═══ Data extract ═══

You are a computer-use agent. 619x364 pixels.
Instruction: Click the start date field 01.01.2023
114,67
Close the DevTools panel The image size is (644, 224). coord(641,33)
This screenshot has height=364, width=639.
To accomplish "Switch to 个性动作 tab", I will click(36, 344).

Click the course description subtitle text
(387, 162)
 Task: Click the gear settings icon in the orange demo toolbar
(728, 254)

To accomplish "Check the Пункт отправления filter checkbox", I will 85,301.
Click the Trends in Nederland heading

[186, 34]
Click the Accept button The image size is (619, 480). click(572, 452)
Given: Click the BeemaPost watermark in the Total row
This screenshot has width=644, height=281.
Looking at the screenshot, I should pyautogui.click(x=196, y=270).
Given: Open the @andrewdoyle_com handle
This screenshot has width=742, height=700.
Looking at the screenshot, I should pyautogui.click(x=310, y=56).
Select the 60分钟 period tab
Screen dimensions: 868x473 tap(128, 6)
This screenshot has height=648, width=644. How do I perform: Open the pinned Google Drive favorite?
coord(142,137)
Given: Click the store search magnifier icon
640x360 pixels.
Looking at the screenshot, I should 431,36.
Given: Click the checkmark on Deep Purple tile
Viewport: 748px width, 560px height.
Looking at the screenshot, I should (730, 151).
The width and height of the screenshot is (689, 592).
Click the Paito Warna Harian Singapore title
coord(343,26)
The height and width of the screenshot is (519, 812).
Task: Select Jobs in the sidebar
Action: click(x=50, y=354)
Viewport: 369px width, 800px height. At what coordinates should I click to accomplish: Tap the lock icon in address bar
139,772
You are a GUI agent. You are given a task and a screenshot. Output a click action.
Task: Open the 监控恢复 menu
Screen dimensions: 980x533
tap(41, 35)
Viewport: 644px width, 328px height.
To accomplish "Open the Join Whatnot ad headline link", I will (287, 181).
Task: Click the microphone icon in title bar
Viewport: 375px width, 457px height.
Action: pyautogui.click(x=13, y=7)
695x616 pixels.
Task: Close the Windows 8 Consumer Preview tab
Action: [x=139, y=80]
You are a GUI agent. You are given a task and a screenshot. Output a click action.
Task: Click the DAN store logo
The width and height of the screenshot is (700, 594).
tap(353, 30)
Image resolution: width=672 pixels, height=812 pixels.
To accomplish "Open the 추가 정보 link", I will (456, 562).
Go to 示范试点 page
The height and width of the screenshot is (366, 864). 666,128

═══

- _Problem description_
Reproduce each line of the records in which "store" appears.

- _Written solution_
Given: Click the store search magnifier icon
Task: Click the DAN store logo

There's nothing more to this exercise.